He widened the search in an elegantly logical way so as to include studies of kimberlites, the blue-tinged igneous diamond-yielding rocks which carry within them samples of the Earth's mantle, in order to provide evidence on the source region of basalts; work on the possible geomorphological effects, such as crustal doming and its effect on drainage patterns, resulting from the ascent of mantle plumes - rising masses of mantle in columns rather like the rising "blobs" in lava lamps; and investigation into what evidence the basaltic dykes on the Falkland Islands might reveal to explain the dispersion of plate fragments after continental break-up.
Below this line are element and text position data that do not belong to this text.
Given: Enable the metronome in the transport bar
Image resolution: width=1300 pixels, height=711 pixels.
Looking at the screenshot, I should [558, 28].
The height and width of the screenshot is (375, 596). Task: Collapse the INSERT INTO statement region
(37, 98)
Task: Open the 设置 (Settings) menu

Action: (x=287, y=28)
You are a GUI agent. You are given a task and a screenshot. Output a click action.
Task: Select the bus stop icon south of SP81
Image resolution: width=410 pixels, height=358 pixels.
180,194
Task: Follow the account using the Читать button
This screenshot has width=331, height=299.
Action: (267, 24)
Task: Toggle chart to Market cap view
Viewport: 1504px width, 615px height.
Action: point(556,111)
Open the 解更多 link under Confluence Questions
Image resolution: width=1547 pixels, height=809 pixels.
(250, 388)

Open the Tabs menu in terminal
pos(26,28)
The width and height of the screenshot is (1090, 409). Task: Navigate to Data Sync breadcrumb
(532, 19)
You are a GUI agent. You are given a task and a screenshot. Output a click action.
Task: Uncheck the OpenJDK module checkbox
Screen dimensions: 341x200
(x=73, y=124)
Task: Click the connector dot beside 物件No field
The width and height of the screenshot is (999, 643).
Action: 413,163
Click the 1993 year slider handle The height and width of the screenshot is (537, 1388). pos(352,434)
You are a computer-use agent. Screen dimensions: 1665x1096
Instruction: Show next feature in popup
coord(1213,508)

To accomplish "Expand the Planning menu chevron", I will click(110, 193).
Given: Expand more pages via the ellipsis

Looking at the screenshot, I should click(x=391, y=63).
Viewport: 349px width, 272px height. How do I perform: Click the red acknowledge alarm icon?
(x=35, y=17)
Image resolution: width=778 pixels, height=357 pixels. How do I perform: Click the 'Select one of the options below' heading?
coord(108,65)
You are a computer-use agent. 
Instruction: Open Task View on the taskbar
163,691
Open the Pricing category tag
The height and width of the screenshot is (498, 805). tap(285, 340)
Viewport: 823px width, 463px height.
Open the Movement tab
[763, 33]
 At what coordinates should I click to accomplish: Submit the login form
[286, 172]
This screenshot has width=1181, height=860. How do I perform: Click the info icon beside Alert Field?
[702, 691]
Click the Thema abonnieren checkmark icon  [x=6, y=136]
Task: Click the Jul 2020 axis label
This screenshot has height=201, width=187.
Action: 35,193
Cox was a warm, friendly man, respected by all and held in some awe and not only by students, and yet helpful in any way to anyone. His humour was delightfully spiced with light irony and he liked nothing better than to prick pompous balloons. He was widely read, a gifted musician, playing the piano, clarinet and guitar, and as something of a bon viveur enjoyed good food and wine and defiantly puffed his pipe at tea-time.

He was also an accomplished landscape water-colourist and many undergraduates will remember how, on their first instruction in the techniques of geological mapping in the field in Skye, the chief instructor sat apart with his palette while the graduate students got on with showing how to measure dips and strikes. He loved his days in Leeds, Edinburgh and Oxford in which last he delighted particularly in his office of Garden Master of Jesus College, a post he had hoped he might continue to hold after his retirement which was due in another month.

Keith Cox, his wife Gilly and their children were all wonderful hosts and an evening at the Cox household is a memory treasured by hundreds of friends and students down the years. Sailing a small boat was one of their greatest pleasures and it is tragic that Gilly, and all of us, should have lost him while they were doing one of the things they most liked to do in one of the places, Mull in the Hebrides, where they most liked to be.

Keith Gordon Cox, geologist: born Birmingham 25 April 1933; Lecturer, Grant Institute of Geology, Edinburgh University 1962-72; University Lecturer, Department of Geology and Mineralogy (later Earth Sciences), Oxford University 1973-90, Reader in Petrology 1990-98; Senior Research Fellow, Jesus College, Oxford 1973- 98; FRS 1988; Vice-President, Geological Society 1988-91; married 1960 Gilly Palmer (two sons, one daughter); missing, believed drowned, Mull, Strathclyde 27 August 1998.